Records from a collection:

####################

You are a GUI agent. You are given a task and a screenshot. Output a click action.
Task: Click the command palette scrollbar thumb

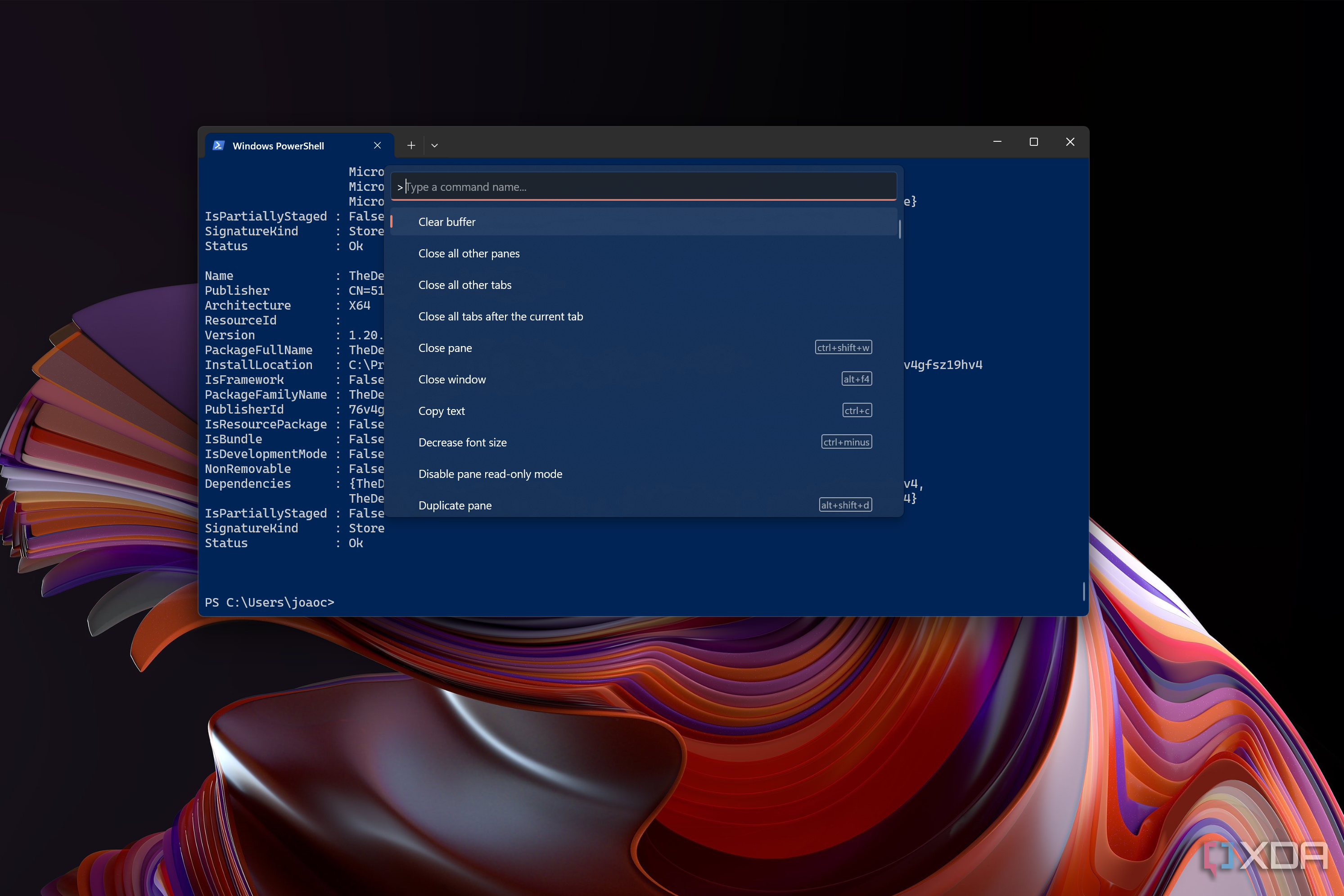click(899, 229)
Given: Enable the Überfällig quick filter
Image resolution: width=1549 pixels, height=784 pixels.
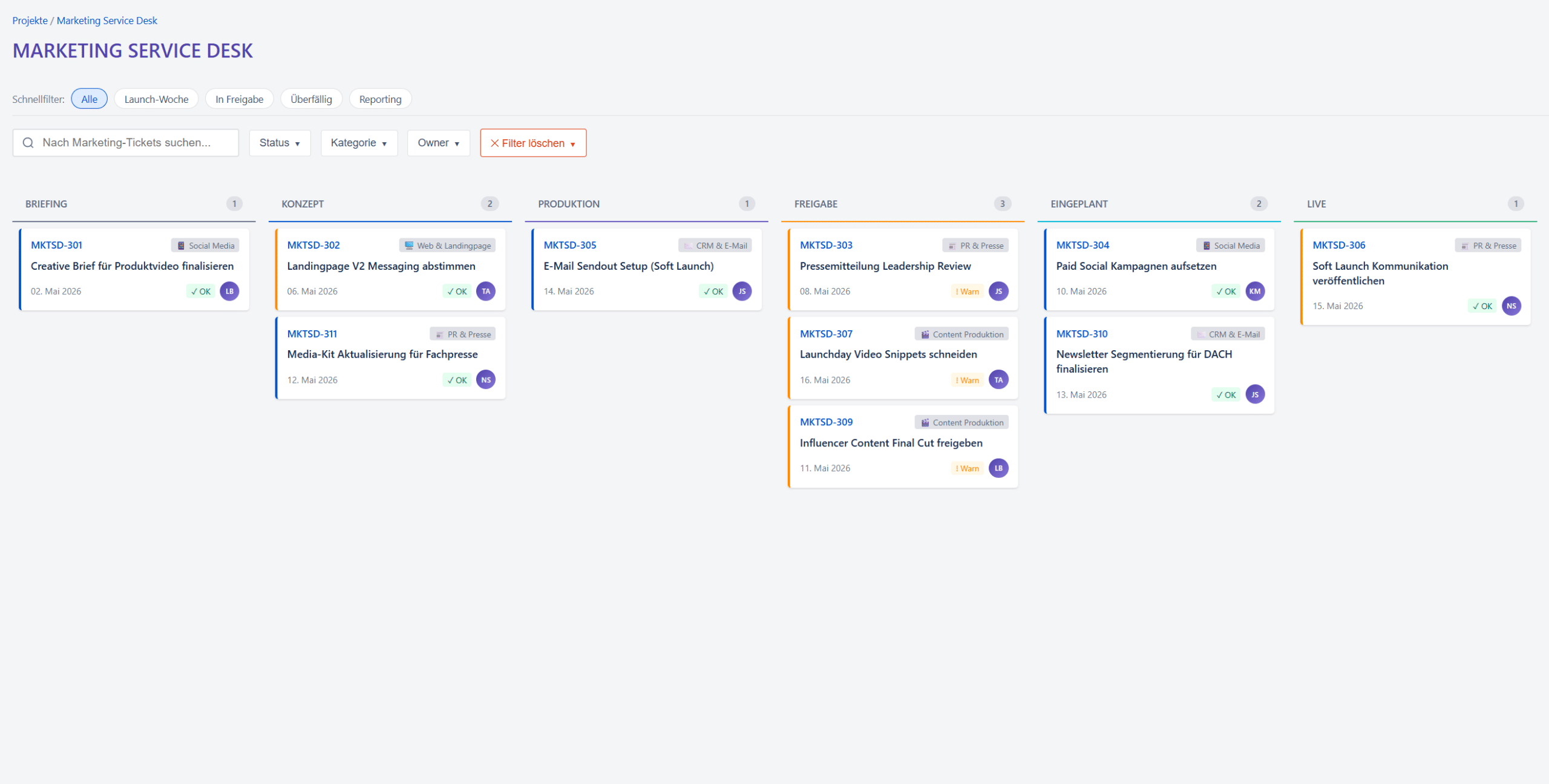Looking at the screenshot, I should (311, 99).
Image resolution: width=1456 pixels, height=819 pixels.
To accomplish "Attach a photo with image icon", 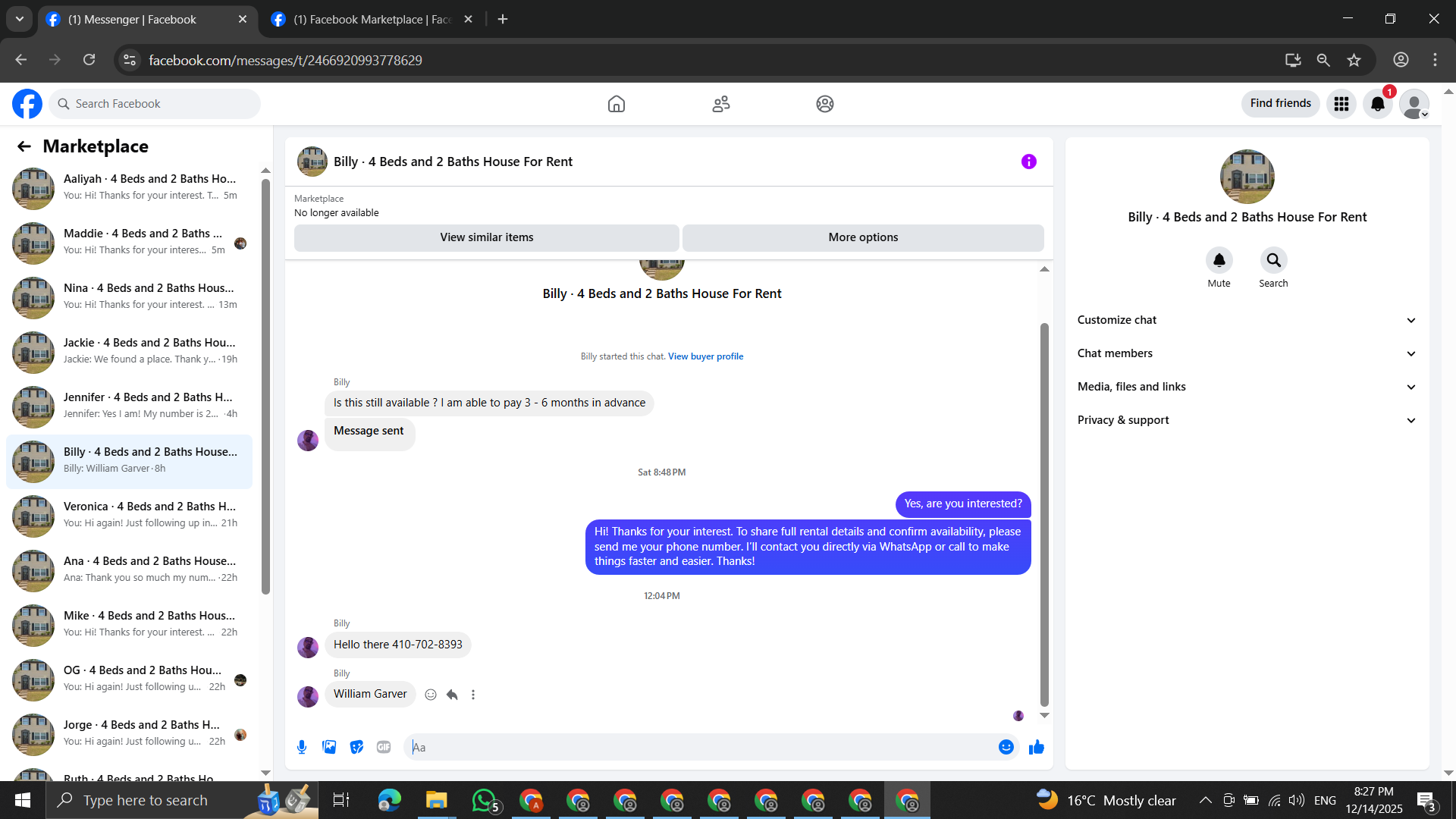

####################

▶ PROMPT
Reproduce every record verbatim, please. Omit the images.

▶ SOLUTION TO THIS PROBLEM
You are a GUI agent. You are given a task and a screenshot. Output a click action.
Task: Click the command palette scrollbar thumb

click(899, 229)
Given: Enable the Überfällig quick filter
Image resolution: width=1549 pixels, height=784 pixels.
Looking at the screenshot, I should (311, 99).
Image resolution: width=1456 pixels, height=819 pixels.
To accomplish "Attach a photo with image icon", 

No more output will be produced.